As negotiations on key budget bills continued this week, Dayton said that House GOP leadership insisted Friday morning that two policies be part of an education deal: a repeal of state law that requires least senior teachers are laid off first during staff reductions and a restriction that high school athletes use only restrooms or changing rooms that conform to the sex "identified at birth by a person's anatomy."

The so-called "Student Privacy Act" would effectively reverse a recent change by the Minnesota State High School League opening up girls' sports to transgender high school athletes. It was part of Republicans' first offer Friday but dropped in a second proposal put forth around 2:30 p.m. 

"We had what I would characterize as a disappointing day," Dayton told reporters Friday after budget talks ended. He added: "We went backwards this morning."

In addition to the policy changes Dayton opposes, he said the amount of new spending GOP leaders proposed is still insufficient. He said he wants a minimum of $550 million in new spending on education, about $150 million more than the education budget he vetoed last week.

"I'm around all weekend but I said I'm not coming back in the room for less than $150 (million)... with a clean bill on the rest of it," Dayton said.

He also said he would drop his insistence on universal preschool, for which he sought $100 million to phase in half-day programming intended to reach an estimated 47,000 students. In exchange, he wants more money for school readiness programs currently operated by public schools.

Republicans put forth two offers Friday. The second, issued in the afternoon, included $125 million in new spending. House Speaker Kurt Daudt, R-Crown, spoke with reporters just moments before Dayton's remarks. He didn't offer many details but said his caucus would prioritize the additional dollars on the basic school funding formula.

The second offer would provide an additional $63 million on the basic school funding formula, enough for yearly increases of 2 percent. It also included an additional $43 million for early-learning programs, divided evenly between scholarships and school readiness provided to public schools.

Republicans, however, included the policy provisions Dayton and other Minnesota DFLers have opposed. The changes to seniority-guided layoffs for teachers drew strong criticism from Dayton.

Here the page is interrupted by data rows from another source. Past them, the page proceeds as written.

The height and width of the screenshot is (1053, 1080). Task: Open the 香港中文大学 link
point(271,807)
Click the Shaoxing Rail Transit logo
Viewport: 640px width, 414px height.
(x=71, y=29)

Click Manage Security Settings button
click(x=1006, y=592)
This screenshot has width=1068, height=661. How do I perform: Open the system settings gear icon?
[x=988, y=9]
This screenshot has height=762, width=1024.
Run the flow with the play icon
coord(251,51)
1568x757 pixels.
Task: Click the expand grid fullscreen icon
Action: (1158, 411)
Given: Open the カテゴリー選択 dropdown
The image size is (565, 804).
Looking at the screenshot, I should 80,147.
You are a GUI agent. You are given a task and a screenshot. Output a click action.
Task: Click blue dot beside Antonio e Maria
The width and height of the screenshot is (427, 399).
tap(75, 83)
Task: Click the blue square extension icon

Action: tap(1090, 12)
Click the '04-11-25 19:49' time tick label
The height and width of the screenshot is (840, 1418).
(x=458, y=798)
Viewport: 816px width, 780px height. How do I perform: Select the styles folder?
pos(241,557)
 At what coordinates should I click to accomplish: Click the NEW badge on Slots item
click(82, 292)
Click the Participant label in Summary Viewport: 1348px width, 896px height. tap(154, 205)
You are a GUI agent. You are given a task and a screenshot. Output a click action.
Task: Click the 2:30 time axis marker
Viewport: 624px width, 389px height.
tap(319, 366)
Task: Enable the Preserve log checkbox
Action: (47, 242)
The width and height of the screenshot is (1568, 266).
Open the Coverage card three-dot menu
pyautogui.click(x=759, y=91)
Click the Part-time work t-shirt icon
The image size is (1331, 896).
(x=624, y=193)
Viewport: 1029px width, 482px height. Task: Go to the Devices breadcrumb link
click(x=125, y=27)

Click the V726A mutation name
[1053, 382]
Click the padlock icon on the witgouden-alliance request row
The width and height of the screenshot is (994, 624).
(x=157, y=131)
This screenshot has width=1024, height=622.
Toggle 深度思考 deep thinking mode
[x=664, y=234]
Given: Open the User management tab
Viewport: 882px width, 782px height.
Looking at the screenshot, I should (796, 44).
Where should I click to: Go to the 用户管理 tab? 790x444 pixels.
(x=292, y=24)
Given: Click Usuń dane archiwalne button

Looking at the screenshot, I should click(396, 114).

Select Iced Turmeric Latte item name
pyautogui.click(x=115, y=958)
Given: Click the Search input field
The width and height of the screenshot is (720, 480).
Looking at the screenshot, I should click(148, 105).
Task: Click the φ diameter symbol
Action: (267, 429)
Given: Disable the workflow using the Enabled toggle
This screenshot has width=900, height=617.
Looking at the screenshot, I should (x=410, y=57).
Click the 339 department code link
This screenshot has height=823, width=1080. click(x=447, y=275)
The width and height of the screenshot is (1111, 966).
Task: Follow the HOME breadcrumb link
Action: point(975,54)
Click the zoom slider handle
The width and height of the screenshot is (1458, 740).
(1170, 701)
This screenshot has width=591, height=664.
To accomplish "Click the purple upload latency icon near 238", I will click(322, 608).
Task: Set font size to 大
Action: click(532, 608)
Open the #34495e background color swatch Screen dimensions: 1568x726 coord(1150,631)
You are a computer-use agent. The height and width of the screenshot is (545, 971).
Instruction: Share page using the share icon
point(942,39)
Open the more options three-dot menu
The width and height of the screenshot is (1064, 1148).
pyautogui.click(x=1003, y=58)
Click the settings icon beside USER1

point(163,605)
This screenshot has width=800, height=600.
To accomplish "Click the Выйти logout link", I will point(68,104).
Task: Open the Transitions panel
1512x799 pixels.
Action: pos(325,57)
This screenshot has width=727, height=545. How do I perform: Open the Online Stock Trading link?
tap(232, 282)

"They want to destroy the teachers union, and that's what it's about. It's about breaking a longstanding principle that the people who have worked all their lives and careers have a certain level of protection," he said.

House Education Finance Chair Jenifer Loon, R-Eden Prairie, rejected the accusations by Dayton that her caucus wants to take aim at Education Minnesota, the statewide union representing about 70,000 educators.

"This is not about being anti-union," Loon said in an interview. "If the governor is going to insist on an amount of money [that goes above the GOP position], making sure we get good reform is a top priority."

Loon also said that their latest offer would repeal the state default of the teacher layoff process more commonly known as "last in, first out" and leave it up to districts to negotiate their own layoff procedures. There would be no requirement to base layoff decisions on teacher evaluations, as previously approved legislation in the House would do.

Legislators will be returning to St. Paul in the coming weeks for a special session to address three vetoed budget bills that provide funding for education, jobs and environmental protection. Dayton and Daudt must come to agreements on the vetoed bills before the governor calls lawmakers back to pass the spending measures.

The governor and legislators are working to meet a June 30 deadline to fund the nearly two dozen agencies affected by the budget impasse or risk another partial government shutdown.

Layoff notices to about 9,400 state employees will go out Monday in anticipation of a possible shutdown.